And, Mr. Speaker, I come to the floor tonight to promote a piece of legislation, H.R. 997, the English Language Unity Act, and it establishes English as the official language of the United States of America.

I have just made the case that we didn't need to do that in the early 1800s or the early 1900s, because the people of this country understood the utility of having a common language, English, and because many of the people who came here as legal immigrants adopted themselves to and adapted themselves to and assimilated themselves into an English-speaking culture.

One of the examples would be my grandmother, who arrived here from Germany on March 26, 1894, and she walked through the Great Hall at Ellis Island. She came on the ship New York. Her name is on the manifest. And as she traveled across the United States, having made a commitment to this country, she got married to my grandfather. But my father was raised in a German-speaking home. And when he went to kindergarten on his first

[Page: H14458]

day, which is interesting, a German term ``kindergarten,'' and it is kindergarten all over America even though it is a German term, but he came back from his first day. He went to kindergarten speaking German, he came back from his first day and said hello to his mother in German. And as my grandmother was working in the kitchen and welcomed him home from his first day of school, she turned to him when he had greeted him in German and said to my father, Speaking German in this household is for you from now on verboten. I came here to become an American and I need to learn English. And you shall go to school and learn English and bring it home and teach it to me. And from that moment forward, my father was forbidden from speaking German in his household because his job was to learn English, to embrace America, to embrace this host Nation, and to teach English to his mother, which he did pretty well.

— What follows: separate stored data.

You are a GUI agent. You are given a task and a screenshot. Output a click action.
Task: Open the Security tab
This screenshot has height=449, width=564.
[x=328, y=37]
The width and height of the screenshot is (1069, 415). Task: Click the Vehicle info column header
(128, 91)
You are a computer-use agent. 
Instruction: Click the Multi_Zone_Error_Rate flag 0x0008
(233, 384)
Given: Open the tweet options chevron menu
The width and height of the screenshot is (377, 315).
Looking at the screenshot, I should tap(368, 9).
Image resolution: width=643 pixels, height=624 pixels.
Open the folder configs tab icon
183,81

He never taught her I don't think to get rid of her accent, but she certainly spoke English well enough that I never saw within her an inability to communicate. I always understood her when she told me what to do. But that tone, that acceptance of the host country, America, and the need to honor that by learning the language of the country that received the immigrants, English. And in turn, this country has rewarded people who have learned the English language and assimilated themselves into this culture, because they are rewarded through the chain of commerce, the job opportunities that are there.

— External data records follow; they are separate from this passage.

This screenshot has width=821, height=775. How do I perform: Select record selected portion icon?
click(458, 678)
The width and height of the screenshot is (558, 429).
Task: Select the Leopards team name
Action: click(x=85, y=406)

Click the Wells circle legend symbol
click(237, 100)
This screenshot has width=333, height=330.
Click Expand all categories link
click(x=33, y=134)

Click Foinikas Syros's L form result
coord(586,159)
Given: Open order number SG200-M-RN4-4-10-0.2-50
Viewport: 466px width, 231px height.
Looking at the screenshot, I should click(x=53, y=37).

And, yes, I know, I run into people that are entrepreneurs that didn't learn English and they did well marketing their goods and doing business. And they said, why did I learn English? I will say they could have done better than they did. A good person with English language skills in this country has an advantage over a good person without English language skills in this country. It is true in every culture and every civilization, if you speak the common language of the country that you are in, then you have an advantage when it comes to business, you have an advantage when it comes to education. In fact it is very, very difficult if not impossible to understand the history and the culture of America without understanding the language of this country. I don't know how that could be done without understanding the language of this country to understand it thoroughly. So I believe we need to establish English as the official language of the United States.

This is not a unique concept to the rest of the world, Mr. Speaker. In fact, it is unique that we do not have an official language here in the United States.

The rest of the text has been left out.